Real estate business nowadays is starting to pick up after the challenging recession that had happened recently. Although some skeptics say that the recession is still abound and haunting us, a few people didn’t believe so. And thus they started to do some reinvesting on certain valuable items and one of them is real estate. But most of them depend on real estate wholesaling business.
But what exactly is real estate wholesaling? What are its components? Are there pros and cons in getting into this business? And lastly, is it all worth the risk? Hopefully we try to find the answers to those questions here.
Real estate wholesaling is defined as the real estate or property is being sold to another investor. Take note that the property here is under distress or being challenged. Normally the seller doesn’t shell out money, and if he does, he pays it in the minimum amount possible or credit lines. After the property is sold, he gets his money back. That is his ultimate goal, similar to that of the buy and sell concept, only this is a bit challenging and on a different level.

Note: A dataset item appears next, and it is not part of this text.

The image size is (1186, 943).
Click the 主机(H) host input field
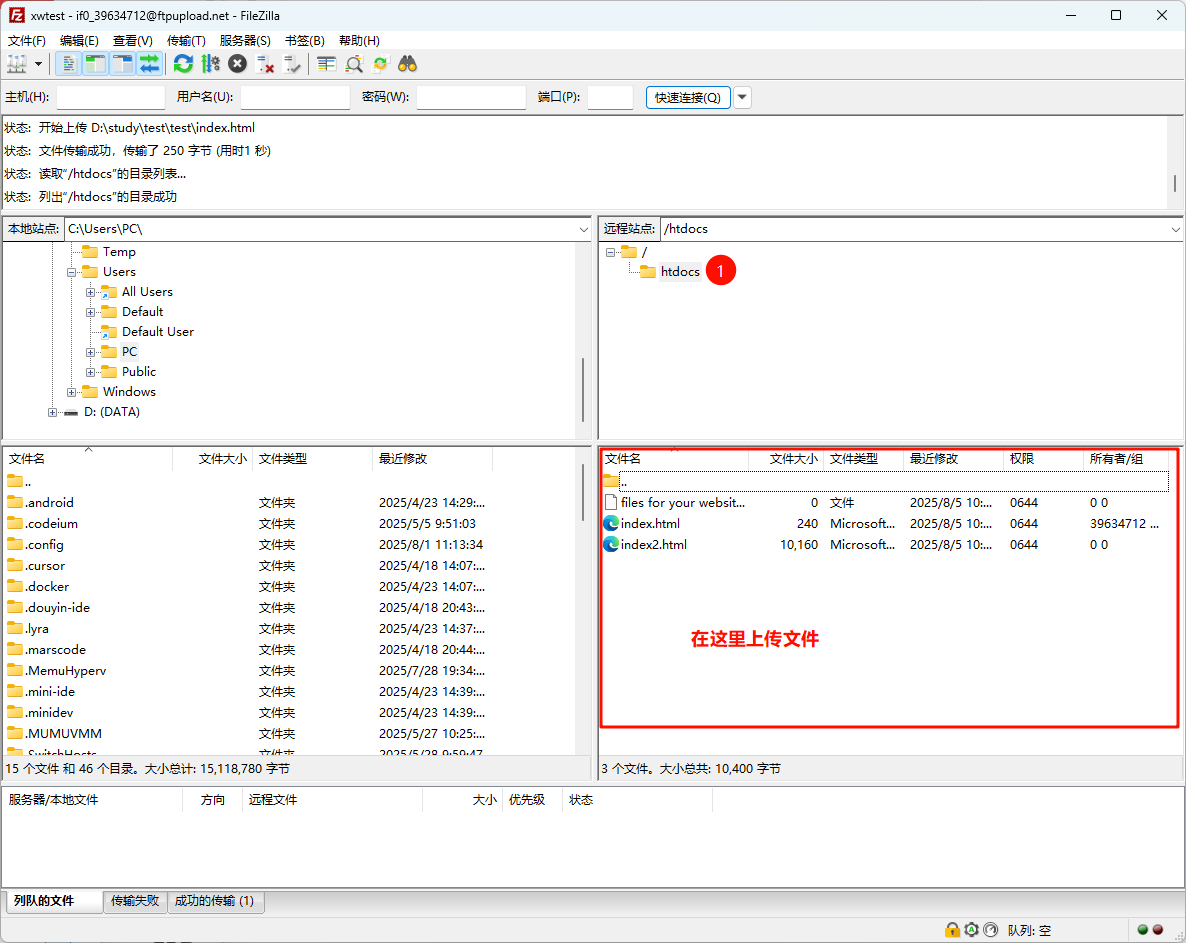[110, 97]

Real estate wholesaling has its components: the distressed property and the investor or the seller. The seller will try to buy the property depending on its price and sometimes have to use his personal finance or getting credit line or high interest loans to be able to get the property and sells it to another investor. Note that he doesn’t mind about the background of the property that he got; what’s important to him is the finding the right deal and the investor network where he can sell his property to.
An advantage of this kind of business is that you can easily get your money or investment back and can purchase as many properties and sell them off one by one.